══ Listed records

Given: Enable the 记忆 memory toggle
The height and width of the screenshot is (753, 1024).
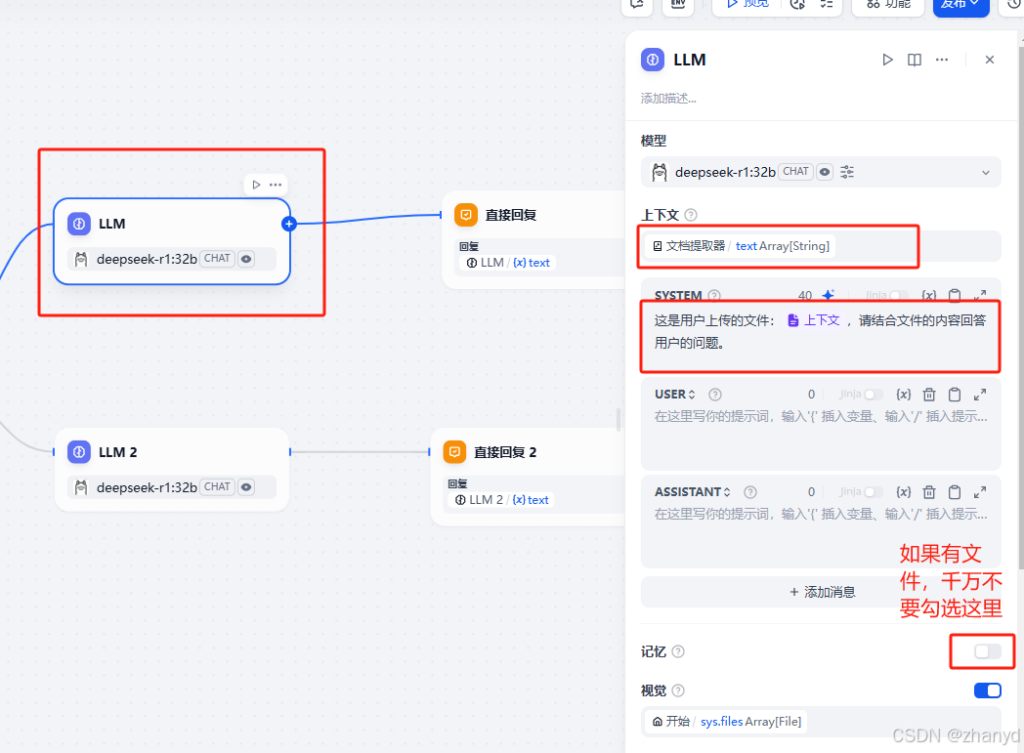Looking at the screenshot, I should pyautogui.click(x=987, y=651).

════
══ Listed records

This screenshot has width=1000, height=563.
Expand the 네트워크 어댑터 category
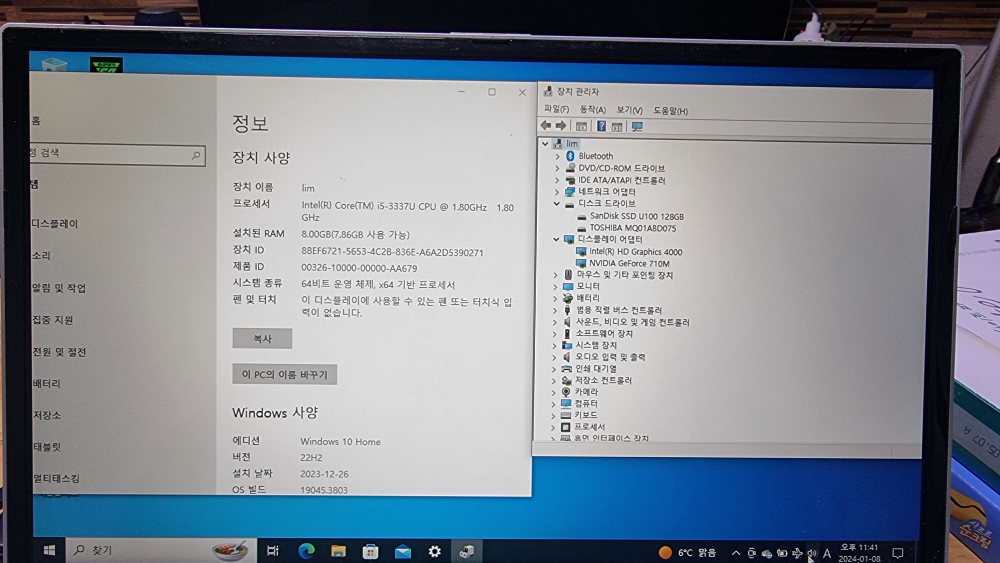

════

■ Exercise objective: Beginning with the line holding "This screenshot has width=1000, height=563." and ending with the line holding "Expand the 네트워크 어댑터 category", write out the stretch of material above exactly; add no further lines.

■ Solution to the exercise:
This screenshot has width=1000, height=563.
Expand the 네트워크 어댑터 category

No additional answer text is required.